The program will convert all image files into numpy format then store training/testing images into ./data/np_files and training (and testing) file lists under ./data/split_list folders. You need to remove these two folders every time if you want to replace your training image and mask files. The program will only read data from np_files folders.
5-2 Train your model:
The program uses KFold cross-training and testing, and K = 4 as default. If your testing image files less than 4, please indicate the number of image files you have.
Example: You have only 2 images, and you indicate –Kfold 2, which means you will use 1 image file for training, and 1 image file for testing.
Example command: Train SegCaps R3 on MS COCO dataset without GPU support. Assume you have 4 or more images.
python3 ./main.py --train --initial_lr 0.1 --net segcapsr3 --loss dice --data_root_dir=data --which_gpus=-2 --gpus=0 --dataset mscoco17
Example command: Train basic Capsule Net on MS COCO dataset with GPU support. Number of GPU = 1. K = 1 = You only train your model on one image for overfitting test.
python3 ./main.py --train --data_root_dir=data --net capsbasic --initial_lr 0.0001 --loglevel 2 --Kfold 1 --loss dice --dataset mscoco17 --recon_wei 20 --which_gpu -1 --gpus 1 --aug_data 0
5-3 Test your model:
For testing you will also have to specify the number of Kfolds as above if you have fewer than 4 images.

[Records excerpted from a collection]
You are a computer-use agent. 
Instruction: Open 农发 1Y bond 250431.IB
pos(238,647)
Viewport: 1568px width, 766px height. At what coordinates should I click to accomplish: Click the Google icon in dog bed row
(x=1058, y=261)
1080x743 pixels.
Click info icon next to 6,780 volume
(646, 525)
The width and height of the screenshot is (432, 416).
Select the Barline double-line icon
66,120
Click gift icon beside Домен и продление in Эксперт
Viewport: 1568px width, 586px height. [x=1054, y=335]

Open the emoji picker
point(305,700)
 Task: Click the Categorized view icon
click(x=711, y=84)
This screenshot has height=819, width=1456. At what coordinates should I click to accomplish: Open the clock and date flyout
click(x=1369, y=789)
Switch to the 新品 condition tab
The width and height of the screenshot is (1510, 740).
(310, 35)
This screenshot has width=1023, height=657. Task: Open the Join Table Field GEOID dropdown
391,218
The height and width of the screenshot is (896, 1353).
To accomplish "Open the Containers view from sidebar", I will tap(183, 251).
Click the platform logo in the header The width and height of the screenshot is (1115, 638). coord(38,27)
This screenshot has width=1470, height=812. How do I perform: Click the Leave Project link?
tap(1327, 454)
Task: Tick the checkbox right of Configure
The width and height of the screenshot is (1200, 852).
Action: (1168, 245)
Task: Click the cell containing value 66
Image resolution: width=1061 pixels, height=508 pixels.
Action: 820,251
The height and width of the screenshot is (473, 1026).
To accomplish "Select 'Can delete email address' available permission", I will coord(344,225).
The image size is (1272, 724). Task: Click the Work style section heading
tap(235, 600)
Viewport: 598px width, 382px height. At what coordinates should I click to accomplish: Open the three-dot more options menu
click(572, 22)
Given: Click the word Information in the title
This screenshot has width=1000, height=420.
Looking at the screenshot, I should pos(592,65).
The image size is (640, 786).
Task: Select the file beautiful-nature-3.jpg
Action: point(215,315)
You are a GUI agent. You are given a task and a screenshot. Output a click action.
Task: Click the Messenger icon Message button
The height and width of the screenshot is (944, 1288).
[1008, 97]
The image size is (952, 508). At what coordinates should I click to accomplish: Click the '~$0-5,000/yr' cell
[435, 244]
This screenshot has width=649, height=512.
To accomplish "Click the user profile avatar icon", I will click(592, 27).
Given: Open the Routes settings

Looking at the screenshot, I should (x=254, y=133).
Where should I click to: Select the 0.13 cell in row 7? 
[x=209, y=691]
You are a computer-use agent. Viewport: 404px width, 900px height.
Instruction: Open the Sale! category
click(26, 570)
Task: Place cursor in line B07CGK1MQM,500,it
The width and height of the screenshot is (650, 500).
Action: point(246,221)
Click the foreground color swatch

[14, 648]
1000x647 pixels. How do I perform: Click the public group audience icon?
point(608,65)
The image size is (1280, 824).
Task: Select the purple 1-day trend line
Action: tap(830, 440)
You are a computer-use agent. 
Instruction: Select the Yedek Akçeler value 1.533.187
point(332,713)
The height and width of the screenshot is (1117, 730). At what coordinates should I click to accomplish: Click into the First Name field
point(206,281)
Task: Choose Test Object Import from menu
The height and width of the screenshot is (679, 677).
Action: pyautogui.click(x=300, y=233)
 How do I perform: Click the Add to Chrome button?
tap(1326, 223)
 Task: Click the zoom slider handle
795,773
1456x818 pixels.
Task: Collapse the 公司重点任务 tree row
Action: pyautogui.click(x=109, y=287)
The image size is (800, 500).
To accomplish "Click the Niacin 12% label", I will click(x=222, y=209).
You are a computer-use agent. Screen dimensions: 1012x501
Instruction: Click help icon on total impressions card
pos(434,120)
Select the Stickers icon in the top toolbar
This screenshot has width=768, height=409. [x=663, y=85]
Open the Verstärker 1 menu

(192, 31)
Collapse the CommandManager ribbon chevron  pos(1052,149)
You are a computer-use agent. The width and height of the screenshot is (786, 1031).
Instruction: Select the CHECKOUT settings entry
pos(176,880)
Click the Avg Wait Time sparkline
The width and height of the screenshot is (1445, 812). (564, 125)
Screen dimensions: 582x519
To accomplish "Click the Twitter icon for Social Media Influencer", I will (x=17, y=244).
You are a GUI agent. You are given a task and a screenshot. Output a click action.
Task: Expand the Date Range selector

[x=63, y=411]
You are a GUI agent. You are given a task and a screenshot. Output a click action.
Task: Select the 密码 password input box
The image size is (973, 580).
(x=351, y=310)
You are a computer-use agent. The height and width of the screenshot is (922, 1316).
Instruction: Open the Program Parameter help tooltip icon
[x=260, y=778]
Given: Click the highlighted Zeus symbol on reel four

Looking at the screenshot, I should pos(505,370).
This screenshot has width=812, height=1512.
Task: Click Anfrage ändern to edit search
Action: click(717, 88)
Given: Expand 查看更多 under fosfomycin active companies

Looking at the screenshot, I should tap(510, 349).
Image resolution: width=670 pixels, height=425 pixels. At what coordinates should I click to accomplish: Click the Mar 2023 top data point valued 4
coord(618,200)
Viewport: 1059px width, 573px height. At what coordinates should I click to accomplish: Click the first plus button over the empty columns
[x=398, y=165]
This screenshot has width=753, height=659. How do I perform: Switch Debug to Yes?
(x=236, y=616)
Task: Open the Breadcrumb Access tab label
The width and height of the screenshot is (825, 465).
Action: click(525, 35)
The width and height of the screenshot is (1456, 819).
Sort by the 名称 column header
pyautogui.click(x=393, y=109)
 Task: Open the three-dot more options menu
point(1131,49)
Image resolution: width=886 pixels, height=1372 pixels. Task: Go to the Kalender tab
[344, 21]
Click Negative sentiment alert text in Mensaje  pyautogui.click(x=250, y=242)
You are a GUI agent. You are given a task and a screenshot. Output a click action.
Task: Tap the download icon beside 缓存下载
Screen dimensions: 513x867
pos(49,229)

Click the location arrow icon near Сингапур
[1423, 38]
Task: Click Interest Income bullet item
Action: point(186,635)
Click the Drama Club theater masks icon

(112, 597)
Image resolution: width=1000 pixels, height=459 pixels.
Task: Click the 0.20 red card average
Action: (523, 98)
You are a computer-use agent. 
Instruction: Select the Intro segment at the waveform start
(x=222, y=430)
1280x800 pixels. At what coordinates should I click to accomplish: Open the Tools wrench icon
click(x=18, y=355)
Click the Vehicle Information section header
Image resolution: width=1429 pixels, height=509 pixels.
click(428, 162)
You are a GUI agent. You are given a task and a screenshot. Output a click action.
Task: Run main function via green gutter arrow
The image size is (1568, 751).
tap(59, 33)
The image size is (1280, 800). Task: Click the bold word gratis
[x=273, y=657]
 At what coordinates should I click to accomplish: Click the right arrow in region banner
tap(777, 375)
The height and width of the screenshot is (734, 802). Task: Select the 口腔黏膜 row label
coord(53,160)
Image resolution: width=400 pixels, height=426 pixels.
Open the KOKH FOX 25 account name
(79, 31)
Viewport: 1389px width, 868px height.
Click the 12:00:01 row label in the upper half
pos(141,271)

### ACTIONS TO TAKE
(a) For each statement, say yes or no as to whether it agrees with the SegCaps instructions, and quote the words that decide it: (i) The program reads data only from the np_files folders. (ii) The default value of K is 5. (iii) When testing with fewer than 4 images, the number of Kfolds must be given.
(b) Write out the part of the SegCaps instructions starting with "The program will convert" and going on through "from np_files folders.".
The data has no connection to the SegCaps instructions.

### EXPECTED RESPONSES
(a)
(i) Yes: "The program will only read data from np_files folders."
(ii) No: "K = 4 as default"
(iii) Yes: "For testing you will also have to specify the number of Kfolds as above if you have fewer than 4 images."

(b)
The program will convert all image files into numpy format then store training/testing images into ./data/np_files and training (and testing) file lists under ./data/split_list folders. You need to remove these two folders every time if you want to replace your training image and mask files. The program will only read data from np_files folders.